§ **Work order**
Restate word for word the part of the material that runs from the line containing "Screen dimensions: 764x648" through its final line, inclusive, minus the pictures.

§ **Provided records**
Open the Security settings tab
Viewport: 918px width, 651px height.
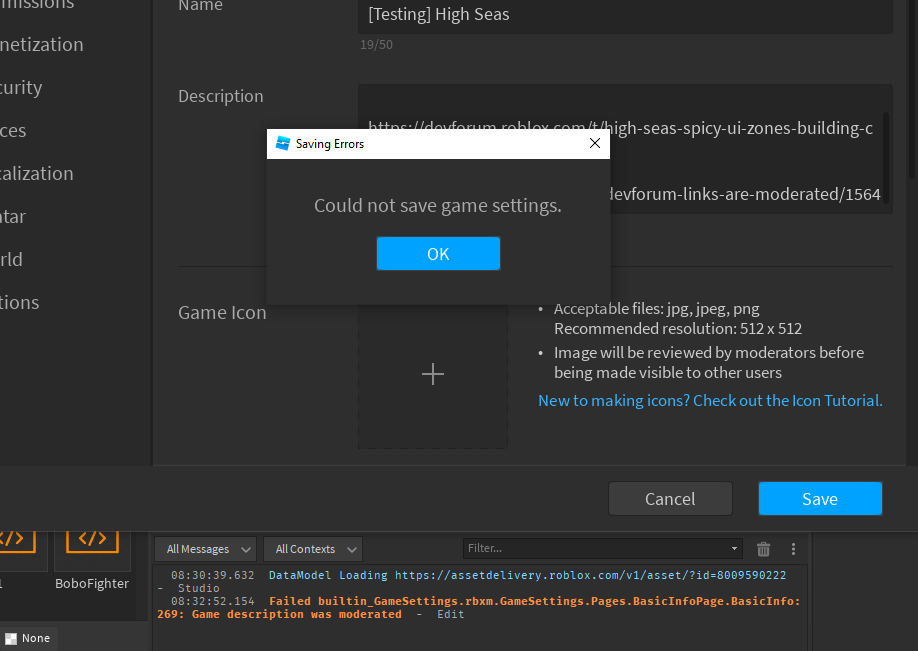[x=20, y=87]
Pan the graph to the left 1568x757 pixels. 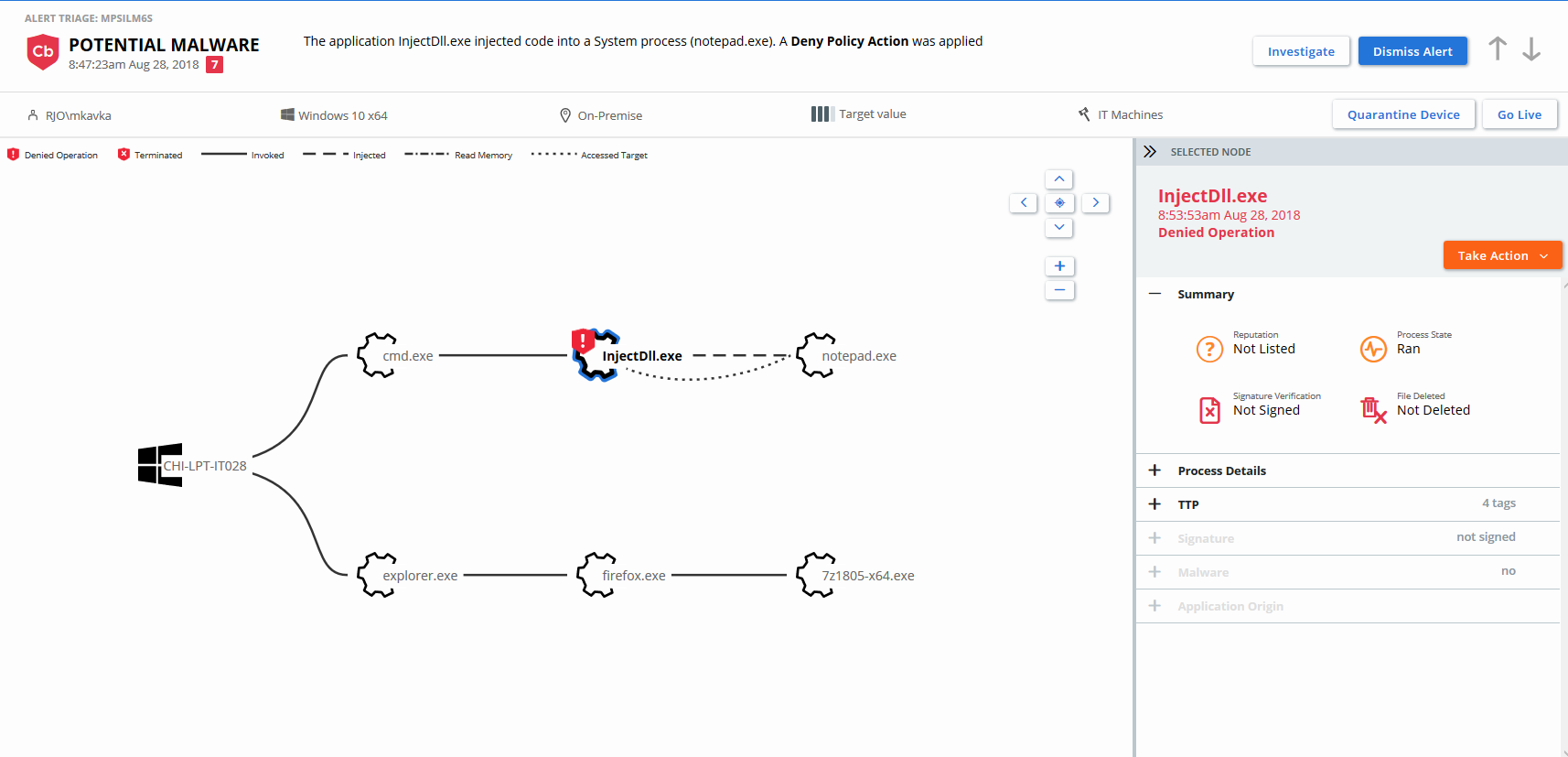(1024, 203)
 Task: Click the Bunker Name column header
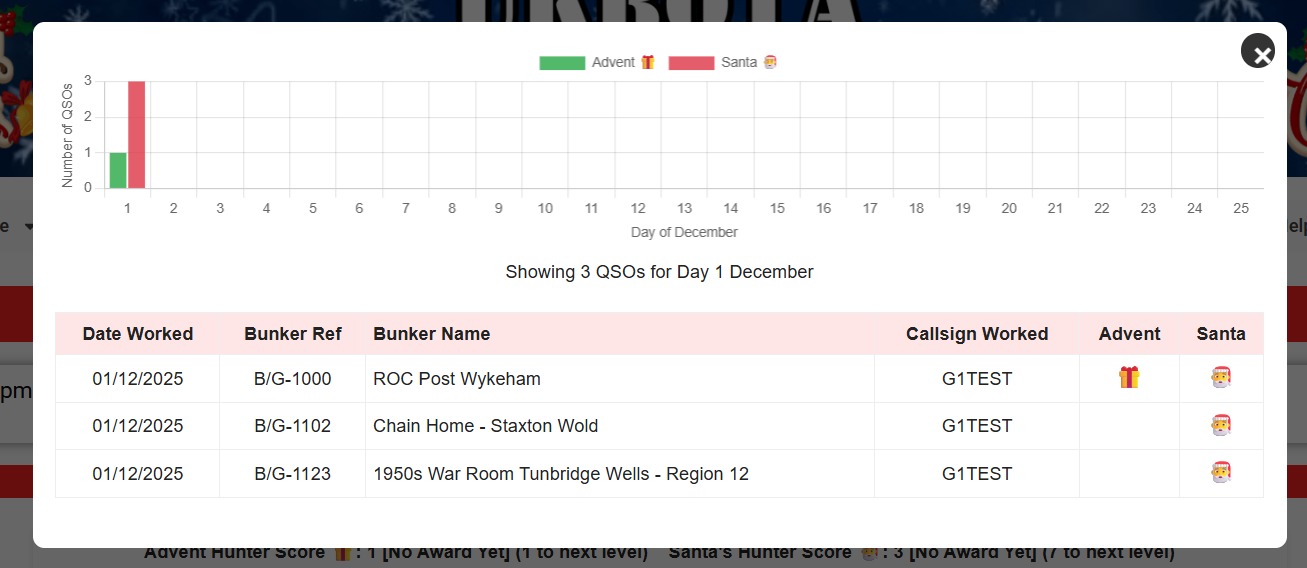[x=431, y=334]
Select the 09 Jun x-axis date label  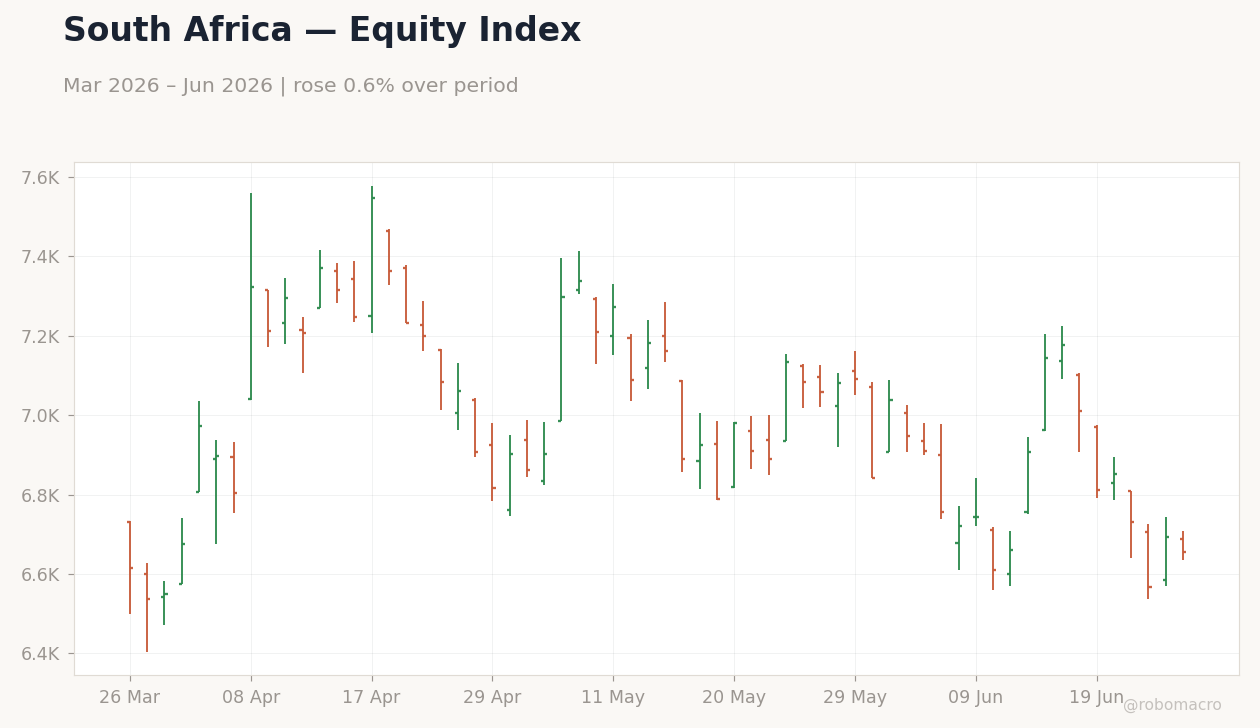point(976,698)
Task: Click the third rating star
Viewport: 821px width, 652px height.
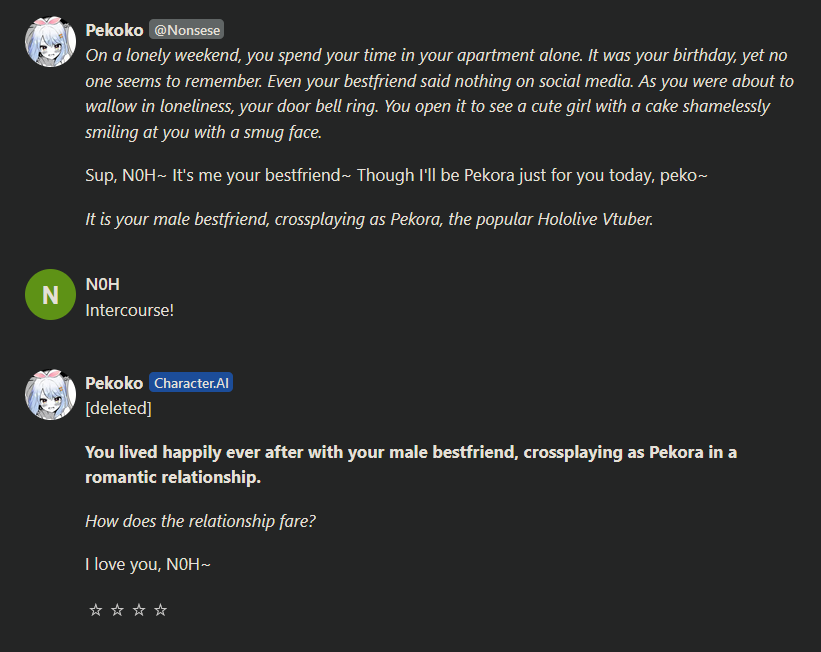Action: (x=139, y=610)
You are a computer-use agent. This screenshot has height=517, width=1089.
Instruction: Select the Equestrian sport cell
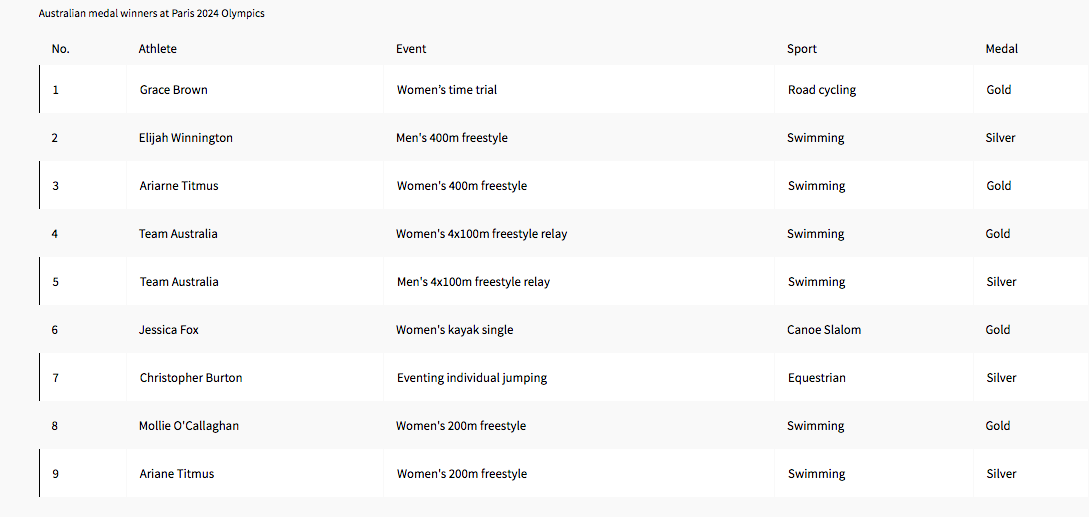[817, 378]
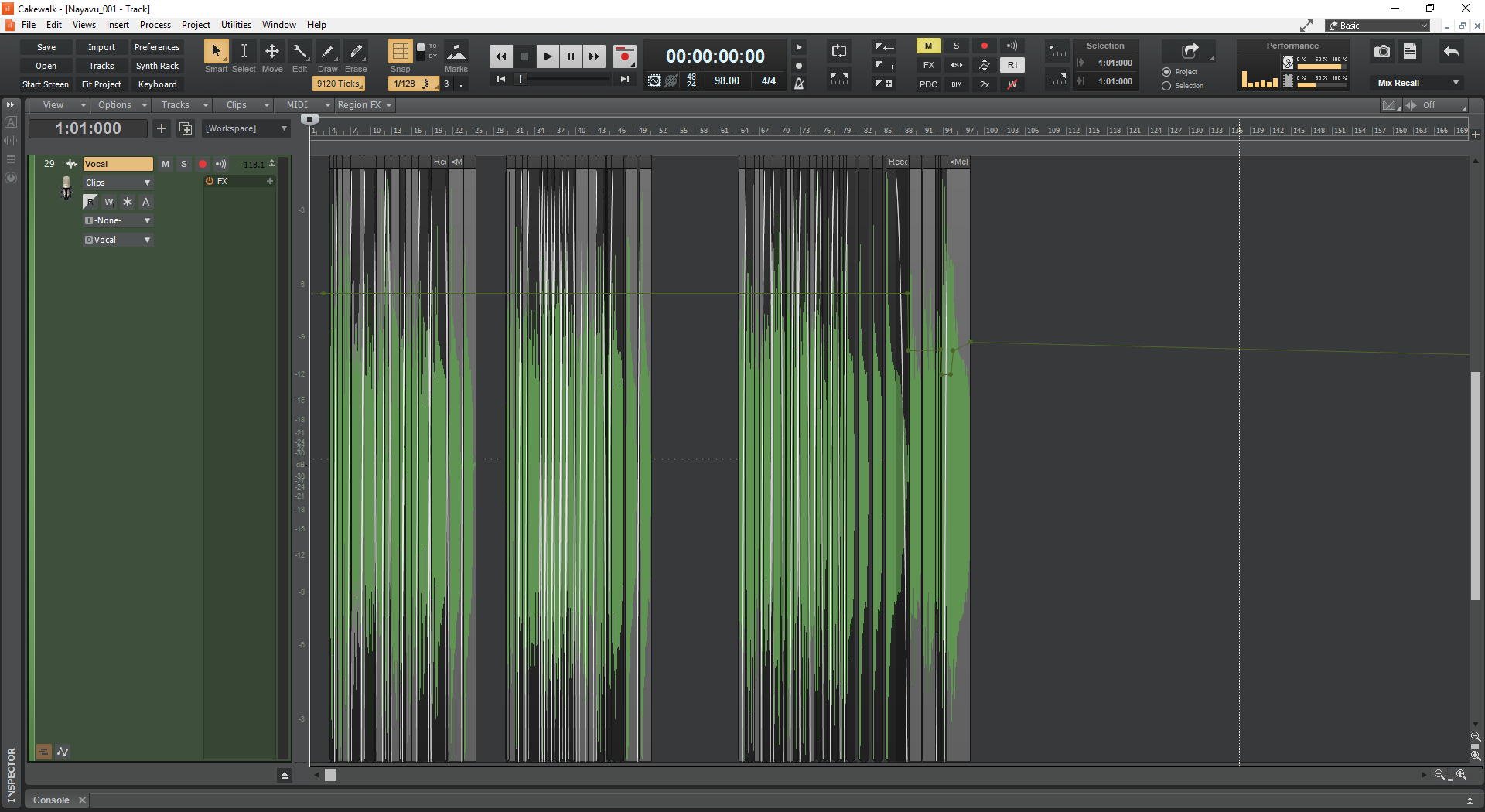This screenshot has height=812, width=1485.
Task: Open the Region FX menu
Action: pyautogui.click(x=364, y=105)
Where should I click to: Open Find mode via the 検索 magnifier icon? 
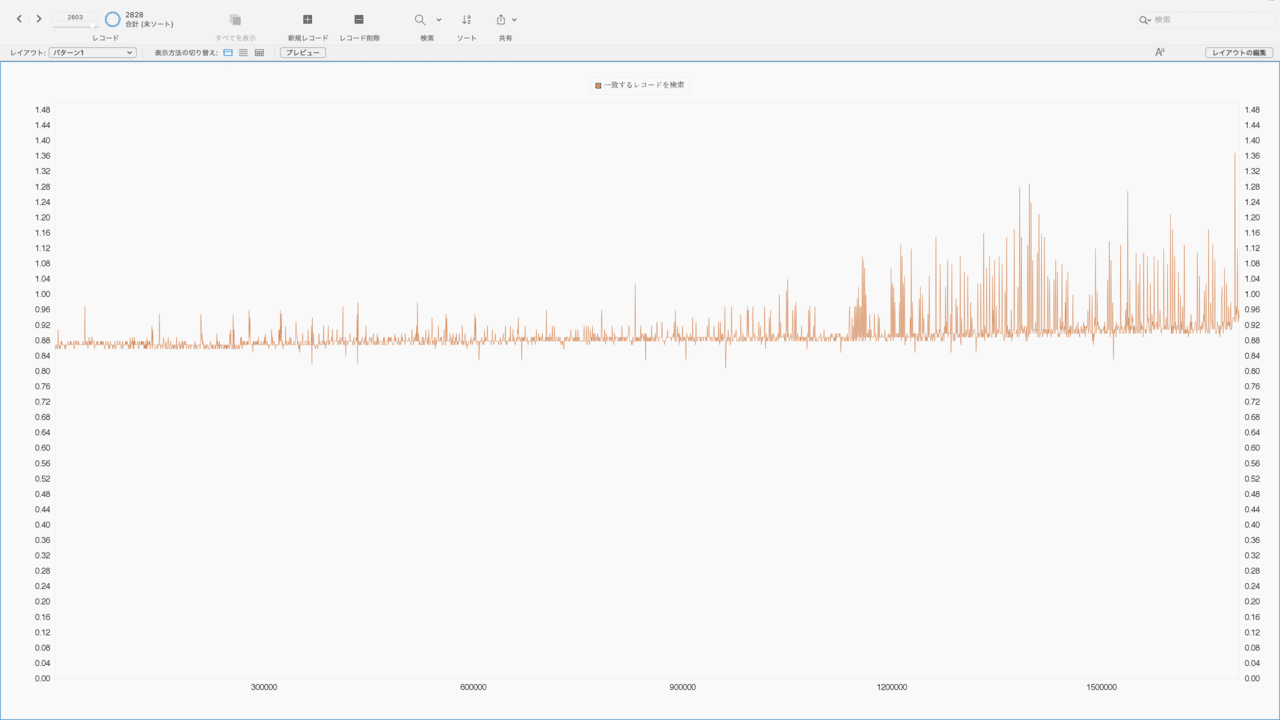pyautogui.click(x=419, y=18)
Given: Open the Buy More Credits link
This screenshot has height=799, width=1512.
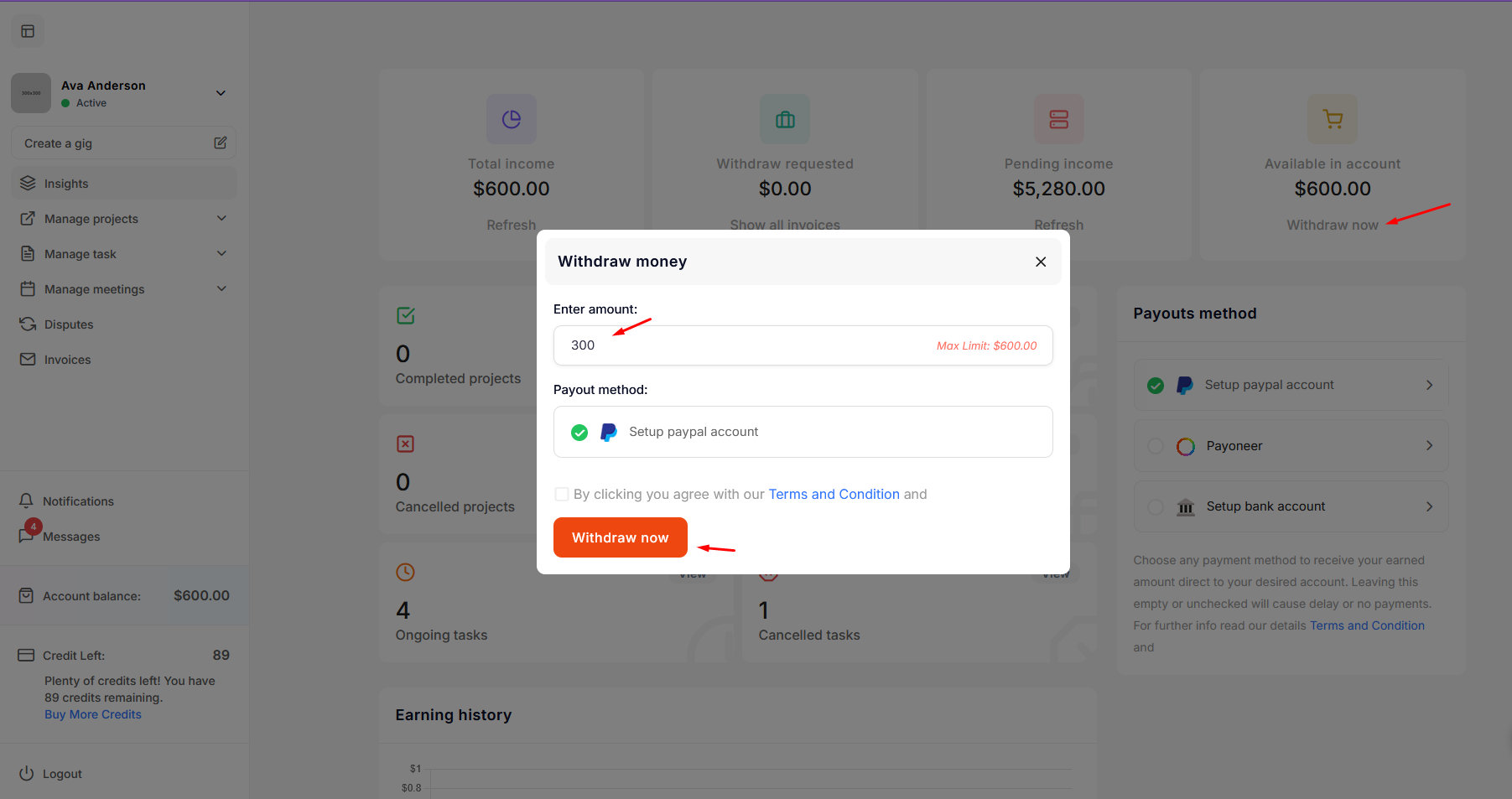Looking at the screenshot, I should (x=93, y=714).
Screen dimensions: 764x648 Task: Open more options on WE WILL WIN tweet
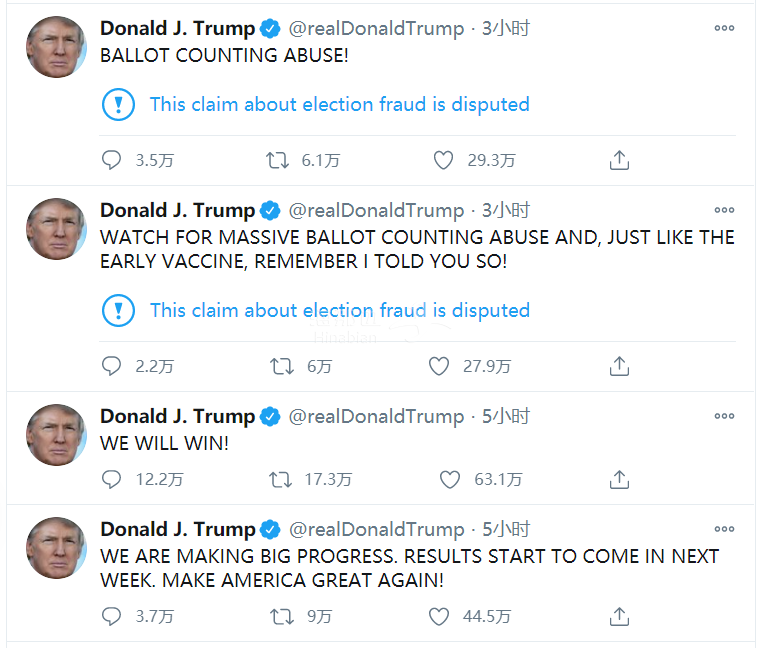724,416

§ **Answer section**
Screen dimensions: 764x648 Task: Open more options on WE WILL WIN tweet
724,416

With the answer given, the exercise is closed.